Data items
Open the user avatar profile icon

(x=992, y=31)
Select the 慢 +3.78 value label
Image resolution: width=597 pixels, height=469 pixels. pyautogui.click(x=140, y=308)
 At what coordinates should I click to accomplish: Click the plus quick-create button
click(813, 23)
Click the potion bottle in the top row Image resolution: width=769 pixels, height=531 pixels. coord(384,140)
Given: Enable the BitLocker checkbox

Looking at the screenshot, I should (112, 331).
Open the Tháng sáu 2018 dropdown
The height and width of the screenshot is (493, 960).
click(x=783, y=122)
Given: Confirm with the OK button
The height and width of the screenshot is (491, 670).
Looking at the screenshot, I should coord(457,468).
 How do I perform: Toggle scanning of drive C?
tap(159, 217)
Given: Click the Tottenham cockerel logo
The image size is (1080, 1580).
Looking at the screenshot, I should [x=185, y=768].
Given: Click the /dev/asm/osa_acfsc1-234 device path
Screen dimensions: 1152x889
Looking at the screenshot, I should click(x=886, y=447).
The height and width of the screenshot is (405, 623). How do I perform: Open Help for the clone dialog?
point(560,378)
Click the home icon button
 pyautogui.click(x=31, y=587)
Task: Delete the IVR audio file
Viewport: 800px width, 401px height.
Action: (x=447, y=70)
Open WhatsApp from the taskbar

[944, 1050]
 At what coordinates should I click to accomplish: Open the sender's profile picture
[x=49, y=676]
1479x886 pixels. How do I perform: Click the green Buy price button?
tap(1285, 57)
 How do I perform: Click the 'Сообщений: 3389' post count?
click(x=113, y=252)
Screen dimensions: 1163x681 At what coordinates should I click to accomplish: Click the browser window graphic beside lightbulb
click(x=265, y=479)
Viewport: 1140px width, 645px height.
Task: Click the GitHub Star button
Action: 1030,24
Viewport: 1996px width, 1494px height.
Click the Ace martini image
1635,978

## [Directions]
All of the data above must be repeated exactly.

## [Output of the task]
Open the user avatar profile icon

(x=992, y=31)
Select the 慢 +3.78 value label
Image resolution: width=597 pixels, height=469 pixels. pyautogui.click(x=140, y=308)
 At what coordinates should I click to accomplish: Click the plus quick-create button
click(813, 23)
Click the potion bottle in the top row Image resolution: width=769 pixels, height=531 pixels. coord(384,140)
Given: Enable the BitLocker checkbox

Looking at the screenshot, I should (112, 331).
Open the Tháng sáu 2018 dropdown
The height and width of the screenshot is (493, 960).
click(x=783, y=122)
Given: Confirm with the OK button
The height and width of the screenshot is (491, 670).
Looking at the screenshot, I should coord(457,468).
 How do I perform: Toggle scanning of drive C?
tap(159, 217)
Given: Click the Tottenham cockerel logo
The image size is (1080, 1580).
Looking at the screenshot, I should [x=185, y=768].
Given: Click the /dev/asm/osa_acfsc1-234 device path
Screen dimensions: 1152x889
Looking at the screenshot, I should click(x=886, y=447).
The height and width of the screenshot is (405, 623). How do I perform: Open Help for the clone dialog?
point(560,378)
Click the home icon button
 pyautogui.click(x=31, y=587)
Task: Delete the IVR audio file
Viewport: 800px width, 401px height.
Action: (x=447, y=70)
Open WhatsApp from the taskbar

[944, 1050]
 At what coordinates should I click to accomplish: Open the sender's profile picture
[x=49, y=676]
1479x886 pixels. How do I perform: Click the green Buy price button?
tap(1285, 57)
 How do I perform: Click the 'Сообщений: 3389' post count?
click(x=113, y=252)
Screen dimensions: 1163x681 At what coordinates should I click to accomplish: Click the browser window graphic beside lightbulb
click(x=265, y=479)
Viewport: 1140px width, 645px height.
Task: Click the GitHub Star button
Action: 1030,24
Viewport: 1996px width, 1494px height.
Click the Ace martini image
1635,978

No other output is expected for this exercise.